• [Set exercise]: Using the excerpt about the VITA paper series below, state whether each statement agrees with it, answering yes or no and quoting the words that decide it: (a) The papers are meant to supply construction details. (b) About 500 volunteers took part in producing the first 100 titles. (c) Clyde S. Brooks holds a B.S. in physics.

• [Excerpt provided]:
The papers are intended to be used as guidelines to help
people choose technologies that are suitable to their situations.
They are not intended to provide construction or implementation
details. People are urged to contact VITA or a similar organization
for further information and technological assistance if they find
that a particular technology seems to meet their needs.
The papers in the series were written, reviewed, and illustrated
almost entirely by VITA Volunteer technical experts on a purely
voluntary basis. Some 500 volunteers were involved in the production
of the first 100 titles issued, contributing approximately
5,000 hours of their time. VITA staff included Maria Giannuzzi
as editor Julie Berman handling typesetting and layout, and
Margaret Crouch as project manager.
The author of this paper, Clyde S. Brooks, has been a VITA Volunteer
for many years. He holds a B.S. in chemistry and has done
graduate work at Duke University and Carnegie-Mellon University.

• [Dataset excerpt]:
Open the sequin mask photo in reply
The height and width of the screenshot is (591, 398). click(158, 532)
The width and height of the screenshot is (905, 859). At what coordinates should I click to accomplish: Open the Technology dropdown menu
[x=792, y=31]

• [Correct result]:
(a) No: "They are not intended to provide construction or implementation details."
(b) Yes: "Some 500 volunteers were involved in the production of the first 100 titles issued"
(c) No: "He holds a B.S. in chemistry"